→ **Written instruction**
Quote word for word the part of the listing below that begins with the line containing "Given: Switch subregion map to list view" and continues through the end of the listing, both ends included. Leave the pictures out of your answer.

→ **Listing for locating described items**
****************
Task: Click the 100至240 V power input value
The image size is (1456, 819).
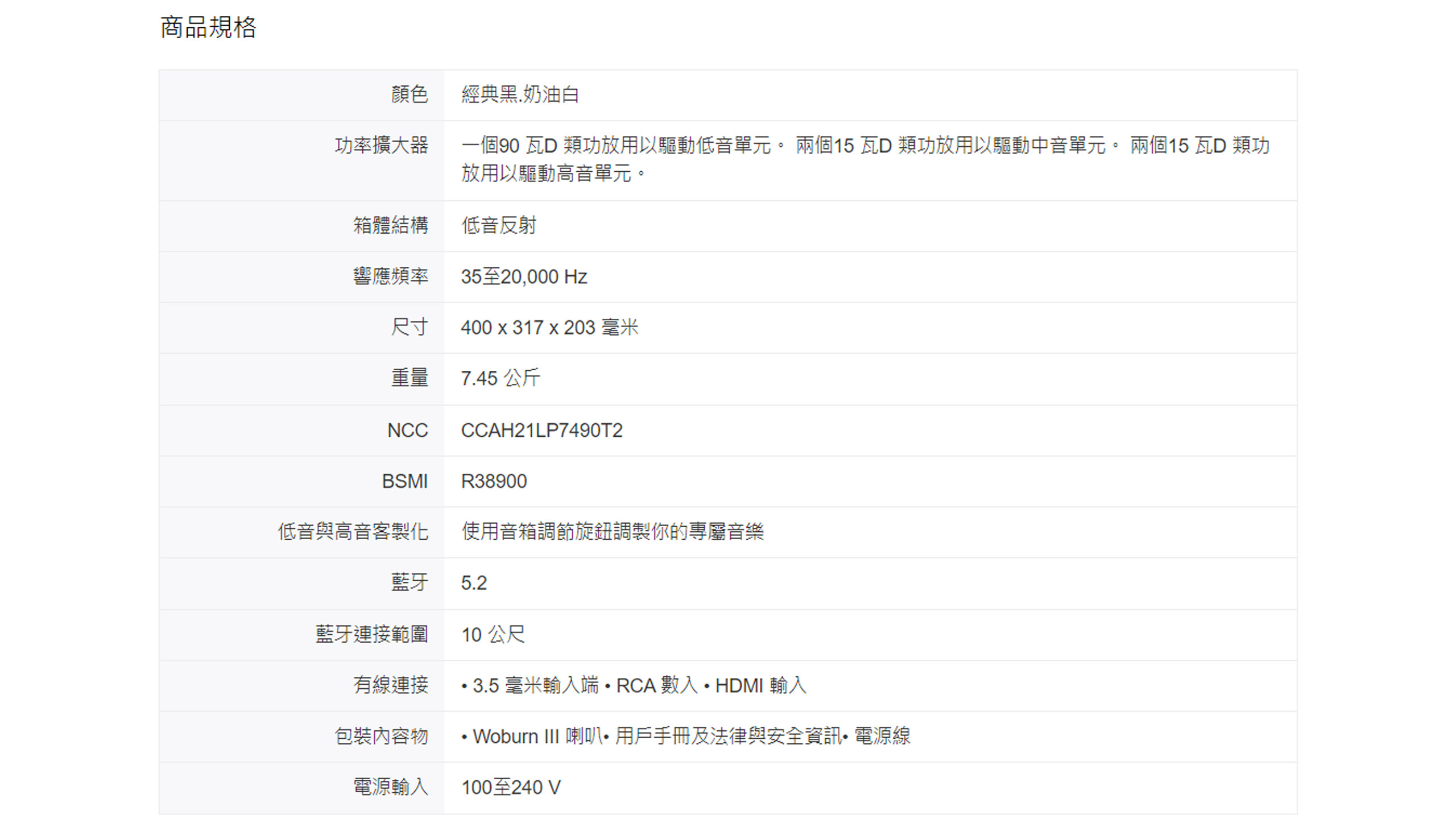Action: pos(511,788)
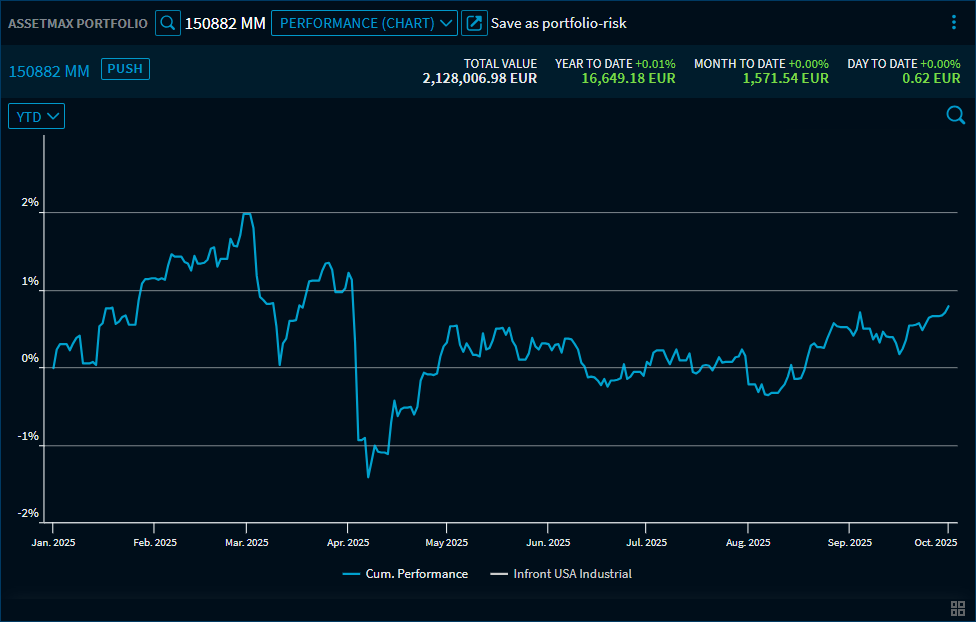
Task: Click the 0% gridline on the chart axis
Action: [x=29, y=357]
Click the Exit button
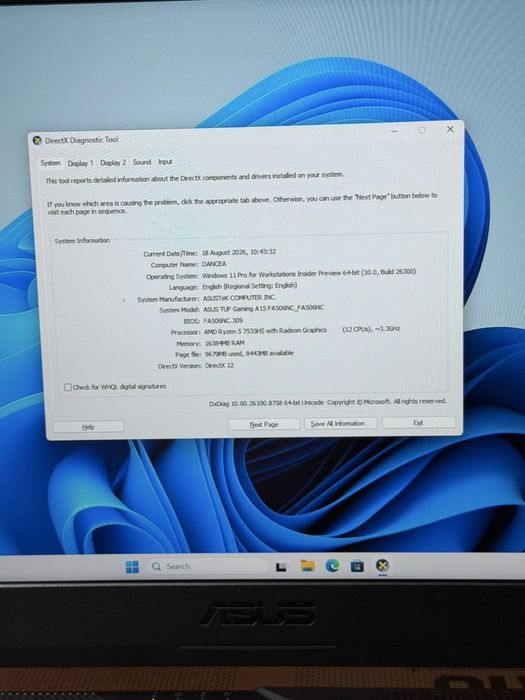The image size is (525, 700). (418, 422)
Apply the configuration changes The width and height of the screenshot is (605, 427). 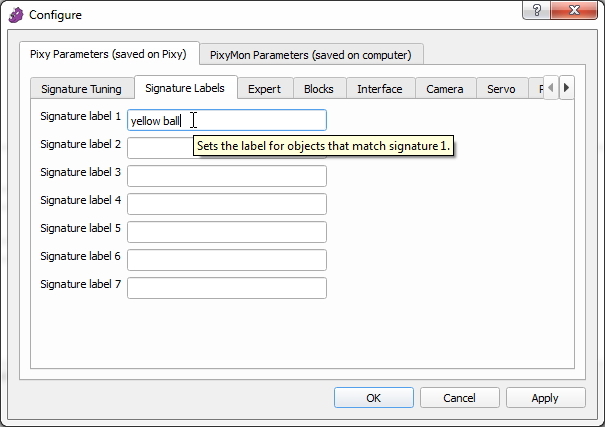[545, 397]
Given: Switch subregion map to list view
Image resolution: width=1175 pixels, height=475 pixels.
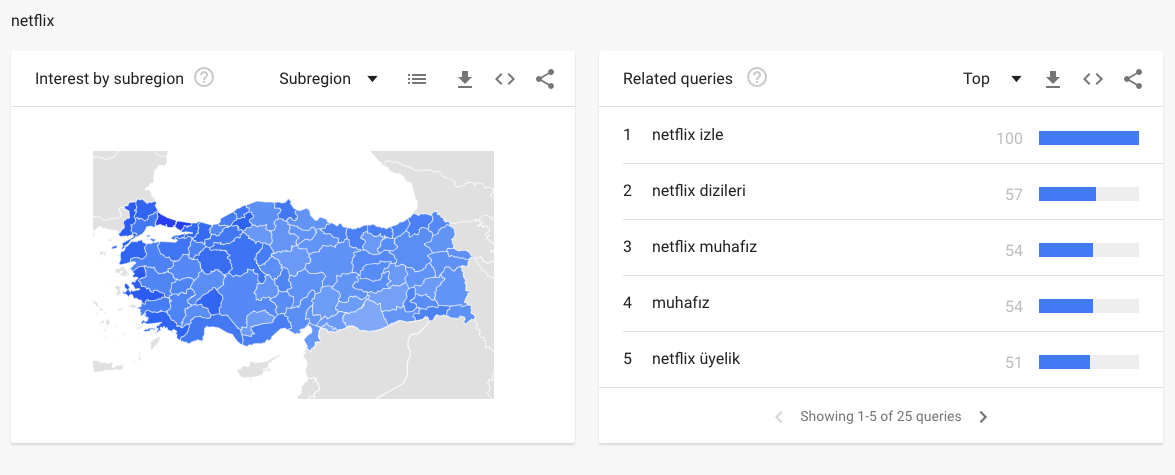Looking at the screenshot, I should tap(417, 79).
****************
→ **Output for this task**
Given: Switch subregion map to list view
Image resolution: width=1175 pixels, height=475 pixels.
Looking at the screenshot, I should tap(417, 79).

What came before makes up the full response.